Repeat the records word for word, from the start through the line containing "Switch to the 装备中".

**RECORDS PROVIDED**
◆ ◆ ◆

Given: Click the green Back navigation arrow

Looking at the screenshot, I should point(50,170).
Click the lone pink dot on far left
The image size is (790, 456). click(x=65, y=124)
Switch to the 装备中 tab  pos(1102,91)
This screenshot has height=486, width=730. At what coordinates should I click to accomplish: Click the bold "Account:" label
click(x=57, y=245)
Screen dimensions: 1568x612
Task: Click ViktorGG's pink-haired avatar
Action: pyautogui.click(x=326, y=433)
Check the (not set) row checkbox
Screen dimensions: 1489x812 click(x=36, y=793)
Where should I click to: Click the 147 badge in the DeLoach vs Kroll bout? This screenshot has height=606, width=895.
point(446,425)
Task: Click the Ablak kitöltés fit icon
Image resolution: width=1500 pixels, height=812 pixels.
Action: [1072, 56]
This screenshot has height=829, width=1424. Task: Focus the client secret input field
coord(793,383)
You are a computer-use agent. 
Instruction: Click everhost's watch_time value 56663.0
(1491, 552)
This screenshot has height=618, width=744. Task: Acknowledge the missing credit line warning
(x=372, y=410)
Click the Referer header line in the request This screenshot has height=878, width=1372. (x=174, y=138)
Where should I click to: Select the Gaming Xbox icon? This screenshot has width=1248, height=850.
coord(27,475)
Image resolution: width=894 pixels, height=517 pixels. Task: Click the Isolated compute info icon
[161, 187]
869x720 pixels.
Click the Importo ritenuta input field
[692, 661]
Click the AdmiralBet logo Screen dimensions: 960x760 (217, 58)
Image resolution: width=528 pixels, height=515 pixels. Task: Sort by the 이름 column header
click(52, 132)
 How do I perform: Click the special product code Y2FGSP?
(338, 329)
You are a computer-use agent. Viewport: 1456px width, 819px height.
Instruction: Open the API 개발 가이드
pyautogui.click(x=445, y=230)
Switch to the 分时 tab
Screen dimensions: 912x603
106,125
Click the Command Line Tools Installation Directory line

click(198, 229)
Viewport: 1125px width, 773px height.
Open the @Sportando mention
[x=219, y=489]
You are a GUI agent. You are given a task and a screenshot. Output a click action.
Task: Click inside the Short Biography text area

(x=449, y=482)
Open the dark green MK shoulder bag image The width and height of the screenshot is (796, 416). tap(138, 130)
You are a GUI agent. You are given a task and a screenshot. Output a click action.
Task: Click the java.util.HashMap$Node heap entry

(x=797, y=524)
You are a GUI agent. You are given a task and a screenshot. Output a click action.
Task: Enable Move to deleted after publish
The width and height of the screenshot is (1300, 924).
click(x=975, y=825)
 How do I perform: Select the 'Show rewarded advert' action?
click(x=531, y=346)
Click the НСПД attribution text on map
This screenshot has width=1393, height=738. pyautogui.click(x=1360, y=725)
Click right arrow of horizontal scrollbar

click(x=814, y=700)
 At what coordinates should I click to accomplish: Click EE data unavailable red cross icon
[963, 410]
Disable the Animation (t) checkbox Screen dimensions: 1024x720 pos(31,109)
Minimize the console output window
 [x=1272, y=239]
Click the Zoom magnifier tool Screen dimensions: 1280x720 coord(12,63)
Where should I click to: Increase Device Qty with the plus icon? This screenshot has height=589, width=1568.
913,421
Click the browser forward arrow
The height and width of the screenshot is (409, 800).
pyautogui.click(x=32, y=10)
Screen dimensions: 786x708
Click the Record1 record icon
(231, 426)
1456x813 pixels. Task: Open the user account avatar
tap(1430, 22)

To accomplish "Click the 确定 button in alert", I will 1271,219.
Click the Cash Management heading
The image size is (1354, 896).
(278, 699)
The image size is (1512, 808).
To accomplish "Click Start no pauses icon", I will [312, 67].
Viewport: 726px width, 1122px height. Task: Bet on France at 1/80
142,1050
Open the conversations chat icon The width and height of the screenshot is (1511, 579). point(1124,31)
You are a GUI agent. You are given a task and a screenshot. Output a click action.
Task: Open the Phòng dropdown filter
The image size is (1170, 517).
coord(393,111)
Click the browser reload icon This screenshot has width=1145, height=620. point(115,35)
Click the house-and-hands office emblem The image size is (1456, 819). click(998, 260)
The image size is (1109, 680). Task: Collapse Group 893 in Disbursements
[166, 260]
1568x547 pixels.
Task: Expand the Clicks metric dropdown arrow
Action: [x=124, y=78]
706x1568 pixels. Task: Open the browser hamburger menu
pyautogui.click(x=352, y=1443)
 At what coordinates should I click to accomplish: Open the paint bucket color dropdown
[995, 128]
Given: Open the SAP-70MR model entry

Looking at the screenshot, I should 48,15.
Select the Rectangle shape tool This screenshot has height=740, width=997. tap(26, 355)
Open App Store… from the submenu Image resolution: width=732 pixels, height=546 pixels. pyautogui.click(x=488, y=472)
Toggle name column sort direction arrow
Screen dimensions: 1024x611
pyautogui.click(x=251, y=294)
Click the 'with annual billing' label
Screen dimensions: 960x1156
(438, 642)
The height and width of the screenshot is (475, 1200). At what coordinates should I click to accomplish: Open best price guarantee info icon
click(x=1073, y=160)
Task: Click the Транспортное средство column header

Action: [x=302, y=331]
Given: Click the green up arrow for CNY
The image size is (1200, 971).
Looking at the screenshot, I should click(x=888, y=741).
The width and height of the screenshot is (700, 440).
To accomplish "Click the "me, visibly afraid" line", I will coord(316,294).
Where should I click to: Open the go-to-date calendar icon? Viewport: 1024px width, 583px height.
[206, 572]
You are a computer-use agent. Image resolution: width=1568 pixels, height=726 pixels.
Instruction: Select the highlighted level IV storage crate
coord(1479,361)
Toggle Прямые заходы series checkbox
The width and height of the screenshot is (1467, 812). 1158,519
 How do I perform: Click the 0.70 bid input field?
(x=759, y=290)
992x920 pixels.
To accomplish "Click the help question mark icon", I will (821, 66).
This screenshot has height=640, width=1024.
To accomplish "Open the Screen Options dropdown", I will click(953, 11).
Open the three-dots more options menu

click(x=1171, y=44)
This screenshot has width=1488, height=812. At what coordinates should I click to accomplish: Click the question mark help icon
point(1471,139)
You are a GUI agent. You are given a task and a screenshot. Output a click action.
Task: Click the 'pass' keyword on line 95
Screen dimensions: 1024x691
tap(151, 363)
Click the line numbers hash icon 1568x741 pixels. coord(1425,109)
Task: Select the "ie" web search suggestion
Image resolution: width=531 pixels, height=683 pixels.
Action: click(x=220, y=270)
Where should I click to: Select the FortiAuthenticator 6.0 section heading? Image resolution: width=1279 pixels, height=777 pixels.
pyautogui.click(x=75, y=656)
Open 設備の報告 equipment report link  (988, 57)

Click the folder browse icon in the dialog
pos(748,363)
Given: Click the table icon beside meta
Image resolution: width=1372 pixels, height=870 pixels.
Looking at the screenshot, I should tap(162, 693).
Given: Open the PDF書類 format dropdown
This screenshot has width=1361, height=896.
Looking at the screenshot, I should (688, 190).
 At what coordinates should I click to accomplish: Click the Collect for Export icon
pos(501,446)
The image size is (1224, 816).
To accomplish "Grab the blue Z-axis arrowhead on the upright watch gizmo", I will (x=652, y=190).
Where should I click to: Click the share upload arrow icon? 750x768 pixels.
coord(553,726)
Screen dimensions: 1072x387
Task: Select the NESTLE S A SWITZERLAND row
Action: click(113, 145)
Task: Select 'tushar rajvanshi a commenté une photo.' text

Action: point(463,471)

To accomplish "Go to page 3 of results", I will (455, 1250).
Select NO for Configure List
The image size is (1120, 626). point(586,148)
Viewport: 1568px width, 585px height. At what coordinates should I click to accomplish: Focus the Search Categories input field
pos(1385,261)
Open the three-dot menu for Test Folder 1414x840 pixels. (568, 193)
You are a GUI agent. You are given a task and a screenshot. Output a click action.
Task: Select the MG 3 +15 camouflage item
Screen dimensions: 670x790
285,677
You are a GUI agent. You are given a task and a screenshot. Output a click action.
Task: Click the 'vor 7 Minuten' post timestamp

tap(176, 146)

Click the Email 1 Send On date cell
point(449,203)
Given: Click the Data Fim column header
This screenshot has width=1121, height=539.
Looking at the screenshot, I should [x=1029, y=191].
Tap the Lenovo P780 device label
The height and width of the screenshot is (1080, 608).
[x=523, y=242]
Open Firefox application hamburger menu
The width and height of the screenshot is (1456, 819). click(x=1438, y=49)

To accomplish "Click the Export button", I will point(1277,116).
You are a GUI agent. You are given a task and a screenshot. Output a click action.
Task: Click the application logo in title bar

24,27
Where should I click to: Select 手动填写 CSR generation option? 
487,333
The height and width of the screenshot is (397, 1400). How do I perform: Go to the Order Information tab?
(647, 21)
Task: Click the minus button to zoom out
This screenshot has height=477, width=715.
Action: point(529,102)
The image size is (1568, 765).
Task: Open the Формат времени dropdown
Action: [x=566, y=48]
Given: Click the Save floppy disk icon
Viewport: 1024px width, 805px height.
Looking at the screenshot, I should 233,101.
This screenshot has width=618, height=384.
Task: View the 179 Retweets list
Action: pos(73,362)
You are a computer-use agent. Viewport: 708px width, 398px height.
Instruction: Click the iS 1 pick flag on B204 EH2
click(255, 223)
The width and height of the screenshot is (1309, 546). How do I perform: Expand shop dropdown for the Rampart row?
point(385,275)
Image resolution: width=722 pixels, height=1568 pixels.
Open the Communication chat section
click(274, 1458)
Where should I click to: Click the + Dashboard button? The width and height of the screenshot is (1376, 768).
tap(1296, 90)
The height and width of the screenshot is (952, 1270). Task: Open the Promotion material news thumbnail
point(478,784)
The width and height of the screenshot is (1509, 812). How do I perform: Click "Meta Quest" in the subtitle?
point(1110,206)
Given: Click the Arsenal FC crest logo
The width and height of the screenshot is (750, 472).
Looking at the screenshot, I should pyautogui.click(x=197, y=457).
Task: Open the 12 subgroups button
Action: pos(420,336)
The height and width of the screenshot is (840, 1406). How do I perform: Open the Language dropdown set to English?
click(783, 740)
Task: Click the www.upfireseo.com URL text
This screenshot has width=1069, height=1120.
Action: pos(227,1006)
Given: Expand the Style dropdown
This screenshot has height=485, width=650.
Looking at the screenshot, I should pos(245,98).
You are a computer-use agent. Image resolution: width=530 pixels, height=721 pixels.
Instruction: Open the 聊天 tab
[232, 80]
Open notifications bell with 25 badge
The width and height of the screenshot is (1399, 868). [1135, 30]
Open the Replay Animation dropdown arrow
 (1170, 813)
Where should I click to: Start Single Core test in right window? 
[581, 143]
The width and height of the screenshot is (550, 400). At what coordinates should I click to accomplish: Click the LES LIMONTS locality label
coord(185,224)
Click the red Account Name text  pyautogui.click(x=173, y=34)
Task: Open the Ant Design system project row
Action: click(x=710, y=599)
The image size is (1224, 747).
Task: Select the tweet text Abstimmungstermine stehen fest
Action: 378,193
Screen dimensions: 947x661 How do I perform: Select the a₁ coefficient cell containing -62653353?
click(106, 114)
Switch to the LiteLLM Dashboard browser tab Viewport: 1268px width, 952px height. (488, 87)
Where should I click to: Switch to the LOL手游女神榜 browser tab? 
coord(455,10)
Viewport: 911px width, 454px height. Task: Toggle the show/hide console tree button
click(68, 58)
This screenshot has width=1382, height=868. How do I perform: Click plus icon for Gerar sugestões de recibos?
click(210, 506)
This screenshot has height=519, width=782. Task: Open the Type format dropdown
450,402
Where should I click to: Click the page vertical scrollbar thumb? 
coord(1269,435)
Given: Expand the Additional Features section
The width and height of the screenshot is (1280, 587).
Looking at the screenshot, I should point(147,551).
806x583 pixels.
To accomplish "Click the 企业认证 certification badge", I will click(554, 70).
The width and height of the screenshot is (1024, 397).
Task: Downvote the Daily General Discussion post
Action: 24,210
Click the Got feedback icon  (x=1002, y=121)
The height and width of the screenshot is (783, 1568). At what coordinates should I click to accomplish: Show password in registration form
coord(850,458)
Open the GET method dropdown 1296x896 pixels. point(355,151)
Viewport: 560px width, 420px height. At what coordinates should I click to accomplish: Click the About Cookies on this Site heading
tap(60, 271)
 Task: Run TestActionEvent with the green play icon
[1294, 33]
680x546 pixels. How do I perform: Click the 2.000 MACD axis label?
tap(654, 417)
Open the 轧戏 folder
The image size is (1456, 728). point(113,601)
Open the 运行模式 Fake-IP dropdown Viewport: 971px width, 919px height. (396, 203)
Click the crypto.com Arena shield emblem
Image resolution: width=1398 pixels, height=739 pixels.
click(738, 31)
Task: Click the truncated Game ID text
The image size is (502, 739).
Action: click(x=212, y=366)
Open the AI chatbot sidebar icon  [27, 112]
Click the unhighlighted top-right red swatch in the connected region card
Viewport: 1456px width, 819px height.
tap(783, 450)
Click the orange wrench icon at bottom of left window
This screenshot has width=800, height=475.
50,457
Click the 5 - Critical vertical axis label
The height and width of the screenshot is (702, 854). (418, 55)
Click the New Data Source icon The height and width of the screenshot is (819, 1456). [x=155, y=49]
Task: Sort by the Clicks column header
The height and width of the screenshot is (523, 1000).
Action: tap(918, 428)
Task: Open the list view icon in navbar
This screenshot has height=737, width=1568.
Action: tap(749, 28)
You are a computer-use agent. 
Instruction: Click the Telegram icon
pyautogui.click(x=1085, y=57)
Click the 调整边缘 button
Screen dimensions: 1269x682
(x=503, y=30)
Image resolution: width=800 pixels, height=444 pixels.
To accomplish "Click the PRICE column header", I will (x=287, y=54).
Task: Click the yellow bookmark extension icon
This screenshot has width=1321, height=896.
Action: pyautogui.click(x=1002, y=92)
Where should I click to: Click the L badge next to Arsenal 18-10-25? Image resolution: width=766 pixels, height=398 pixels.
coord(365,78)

◆ ◆ ◆

**FULL ANSWER**
Given: Click the green Back navigation arrow

Looking at the screenshot, I should point(50,170).
Click the lone pink dot on far left
The image size is (790, 456). click(x=65, y=124)
Switch to the 装备中 tab  pos(1102,91)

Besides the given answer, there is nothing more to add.